Re: [Patch] Optimize dropping of relation buffers using dlist

From: Tomas Vondra <tomas(dot)vondra(at)2ndquadrant(dot)com>
To: "k(dot)jamison(at)fujitsu(dot)com" <k(dot)jamison(at)fujitsu(dot)com>
Cc: 'Andres Freund' <andres(at)anarazel(dot)de>, Tom Lane <tgl(at)sss(dot)pgh(dot)pa(dot)us>, Robert Haas <robertmhaas(at)gmail(dot)com>, 'Konstantin Knizhnik' <knizhnik(at)garret(dot)ru>, "pgsql-hackers(at)postgresql(dot)org" <pgsql-hackers(at)postgresql(dot)org>
Subject: Re: [Patch] Optimize dropping of relation buffers using dlist
Date: 2020-08-06 21:33:34
Message-ID: 20200806213334.3bzadeirly3mdtzl@development
Views: Raw Message | Whole Thread | Download mbox | Resend email
Lists: pgsql-hackers

On Thu, Aug 06, 2020 at 01:23:31AM +0000, k(dot)jamison(at)fujitsu(dot)com wrote:
>On Saturday, August 1, 2020 5:24 AM, Andres Freund wrote:
>Thank you for your constructive review and comments.
>Sorry for the late reply.
>> Hi,
>> On 2020-07-31 15:50:04 -0400, Tom Lane wrote:
>> > Andres Freund <andres(at)anarazel(dot)de> writes:
>> > > Indeed. The buffer mapping hashtable already is visible as a major
>> > > bottleneck in a number of workloads. Even in readonly pgbench if s_b
>> > > is large enough (so the hashtable is larger than the cache). Not to
>> > > speak of things like a cached sequential scan with a cheap qual and wide
>> rows.
>> >
>> > To be fair, the added overhead is in buffer allocation not buffer lookup.
>> > So it shouldn't add cost to fully-cached cases.

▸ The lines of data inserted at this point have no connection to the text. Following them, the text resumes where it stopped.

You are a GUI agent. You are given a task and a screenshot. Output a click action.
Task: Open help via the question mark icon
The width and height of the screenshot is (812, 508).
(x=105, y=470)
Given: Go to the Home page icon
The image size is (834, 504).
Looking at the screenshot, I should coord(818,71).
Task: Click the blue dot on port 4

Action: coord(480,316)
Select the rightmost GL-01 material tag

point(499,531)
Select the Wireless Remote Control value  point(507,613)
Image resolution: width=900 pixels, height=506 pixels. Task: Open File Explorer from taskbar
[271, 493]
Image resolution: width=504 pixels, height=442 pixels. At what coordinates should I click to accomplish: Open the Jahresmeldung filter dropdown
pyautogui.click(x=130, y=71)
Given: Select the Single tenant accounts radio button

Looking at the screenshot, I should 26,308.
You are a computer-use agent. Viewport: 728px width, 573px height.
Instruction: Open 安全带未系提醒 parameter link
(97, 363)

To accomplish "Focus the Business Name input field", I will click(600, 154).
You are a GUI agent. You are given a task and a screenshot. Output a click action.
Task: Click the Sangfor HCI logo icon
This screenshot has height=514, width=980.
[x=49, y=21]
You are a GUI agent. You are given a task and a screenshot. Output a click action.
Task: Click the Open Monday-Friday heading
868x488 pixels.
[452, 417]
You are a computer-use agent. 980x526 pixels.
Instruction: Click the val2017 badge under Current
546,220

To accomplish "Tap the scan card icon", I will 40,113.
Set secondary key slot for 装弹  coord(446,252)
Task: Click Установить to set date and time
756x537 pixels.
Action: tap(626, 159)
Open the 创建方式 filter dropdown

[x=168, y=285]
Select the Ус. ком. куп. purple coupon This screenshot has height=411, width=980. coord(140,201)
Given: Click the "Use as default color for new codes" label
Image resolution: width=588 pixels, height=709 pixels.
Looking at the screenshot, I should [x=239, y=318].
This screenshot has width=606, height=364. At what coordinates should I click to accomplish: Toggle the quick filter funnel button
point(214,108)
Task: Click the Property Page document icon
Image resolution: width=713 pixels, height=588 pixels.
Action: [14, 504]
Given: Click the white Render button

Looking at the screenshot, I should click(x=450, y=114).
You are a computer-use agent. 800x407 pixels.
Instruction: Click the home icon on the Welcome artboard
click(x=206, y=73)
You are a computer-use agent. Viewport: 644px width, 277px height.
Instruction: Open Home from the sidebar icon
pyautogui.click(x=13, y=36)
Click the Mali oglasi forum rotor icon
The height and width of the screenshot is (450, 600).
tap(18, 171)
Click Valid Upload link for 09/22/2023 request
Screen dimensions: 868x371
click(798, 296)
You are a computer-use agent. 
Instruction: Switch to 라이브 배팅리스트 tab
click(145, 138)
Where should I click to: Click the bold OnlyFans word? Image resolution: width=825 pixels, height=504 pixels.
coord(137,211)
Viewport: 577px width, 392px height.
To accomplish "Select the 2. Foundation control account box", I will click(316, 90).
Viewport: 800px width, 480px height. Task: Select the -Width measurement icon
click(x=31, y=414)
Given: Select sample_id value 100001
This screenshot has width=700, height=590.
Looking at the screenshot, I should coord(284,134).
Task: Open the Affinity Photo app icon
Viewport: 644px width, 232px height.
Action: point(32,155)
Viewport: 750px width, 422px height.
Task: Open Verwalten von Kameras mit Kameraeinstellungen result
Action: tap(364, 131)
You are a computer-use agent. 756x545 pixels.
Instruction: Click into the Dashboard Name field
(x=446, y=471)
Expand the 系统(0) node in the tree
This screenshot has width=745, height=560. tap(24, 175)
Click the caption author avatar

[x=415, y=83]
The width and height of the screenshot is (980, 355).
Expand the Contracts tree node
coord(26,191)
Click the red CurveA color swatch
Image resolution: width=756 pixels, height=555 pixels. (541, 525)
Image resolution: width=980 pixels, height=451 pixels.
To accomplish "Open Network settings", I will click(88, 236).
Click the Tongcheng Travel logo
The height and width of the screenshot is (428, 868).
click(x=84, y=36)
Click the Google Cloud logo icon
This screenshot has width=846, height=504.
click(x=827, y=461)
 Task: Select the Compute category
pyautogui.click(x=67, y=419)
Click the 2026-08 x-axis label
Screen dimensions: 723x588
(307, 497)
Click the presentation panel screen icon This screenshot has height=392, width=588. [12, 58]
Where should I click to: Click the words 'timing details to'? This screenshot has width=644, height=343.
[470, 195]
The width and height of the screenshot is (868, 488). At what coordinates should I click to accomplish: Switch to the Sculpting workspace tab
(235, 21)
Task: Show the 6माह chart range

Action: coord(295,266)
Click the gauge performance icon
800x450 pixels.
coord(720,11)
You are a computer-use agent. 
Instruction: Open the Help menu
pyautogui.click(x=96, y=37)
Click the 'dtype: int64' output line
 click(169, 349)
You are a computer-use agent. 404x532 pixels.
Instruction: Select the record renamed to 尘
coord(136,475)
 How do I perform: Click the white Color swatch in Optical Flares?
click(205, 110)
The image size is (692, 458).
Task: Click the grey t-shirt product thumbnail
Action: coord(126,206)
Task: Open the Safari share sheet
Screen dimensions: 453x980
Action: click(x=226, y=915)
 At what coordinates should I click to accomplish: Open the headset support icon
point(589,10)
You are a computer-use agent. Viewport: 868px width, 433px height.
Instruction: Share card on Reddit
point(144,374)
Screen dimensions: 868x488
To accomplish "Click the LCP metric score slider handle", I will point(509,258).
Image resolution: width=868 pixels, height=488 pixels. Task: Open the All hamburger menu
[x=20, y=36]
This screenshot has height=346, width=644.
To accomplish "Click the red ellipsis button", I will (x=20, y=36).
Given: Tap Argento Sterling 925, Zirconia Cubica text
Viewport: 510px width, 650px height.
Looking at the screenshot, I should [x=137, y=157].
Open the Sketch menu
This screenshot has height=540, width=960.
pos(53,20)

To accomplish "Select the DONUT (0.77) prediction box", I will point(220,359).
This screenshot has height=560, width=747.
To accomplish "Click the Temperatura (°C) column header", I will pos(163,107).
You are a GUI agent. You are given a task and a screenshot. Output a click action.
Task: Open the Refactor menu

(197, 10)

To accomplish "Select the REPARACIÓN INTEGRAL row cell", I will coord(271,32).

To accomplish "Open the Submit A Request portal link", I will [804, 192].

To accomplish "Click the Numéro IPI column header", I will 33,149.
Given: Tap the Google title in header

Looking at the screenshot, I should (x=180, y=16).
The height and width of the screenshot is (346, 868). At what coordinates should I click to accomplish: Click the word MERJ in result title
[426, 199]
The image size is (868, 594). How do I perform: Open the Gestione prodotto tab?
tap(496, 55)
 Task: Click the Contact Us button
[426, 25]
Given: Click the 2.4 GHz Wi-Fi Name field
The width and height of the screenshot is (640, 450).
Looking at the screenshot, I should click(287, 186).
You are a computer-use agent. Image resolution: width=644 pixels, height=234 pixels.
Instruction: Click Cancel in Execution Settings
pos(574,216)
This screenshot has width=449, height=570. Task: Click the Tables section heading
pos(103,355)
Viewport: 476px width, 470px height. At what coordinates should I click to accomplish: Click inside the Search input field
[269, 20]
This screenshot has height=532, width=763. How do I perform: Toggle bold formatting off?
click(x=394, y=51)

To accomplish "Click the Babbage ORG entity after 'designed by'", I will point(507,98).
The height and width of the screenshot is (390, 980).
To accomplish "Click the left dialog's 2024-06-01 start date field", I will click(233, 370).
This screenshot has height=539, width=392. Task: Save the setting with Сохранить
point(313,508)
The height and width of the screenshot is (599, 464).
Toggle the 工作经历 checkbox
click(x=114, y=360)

As Tomas noted
>> > upthread, the potential trouble spot is where the working set is
>> > bigger than shared buffers but still fits in RAM (so there's no actual
>> > I/O needed, but we do still have to shuffle buffers a lot).
>> Oh, right, not sure what I was thinking.
>> > > Wonder if the temporary fix is just to do explicit hashtable probes
>> > > for all pages iff the size of the relation is < s_b / 500 or so.
>> > > That'll address the case where small tables are frequently dropped -
>> > > and dropping large relations is more expensive from the OS and data
>> > > loading perspective, so it's not gonna happen as often.
>> >
>> > Oooh, interesting idea. We'd need a reliable idea of how long the
>> > relation had been (preferably without adding an lseek call), but maybe
>> > that's do-able.
>> IIRC we already do smgrnblocks nearby, when doing the truncation (to figure out
>> which segments we need to remove). Perhaps we can arrange to combine the
>> two? The layering probably makes that somewhat ugly :(
>> We could also just use pg_class.relpages. It'll probably mostly be accurate
>> enough?
>> Or we could just cache the result of the last smgrnblocks call...
>> One of the cases where this type of strategy is most intersting to me is the partial
>> truncations that autovacuum does... There we even know the range of tables
>> ahead of time.
>Konstantin tested it on various workloads and saw no regression.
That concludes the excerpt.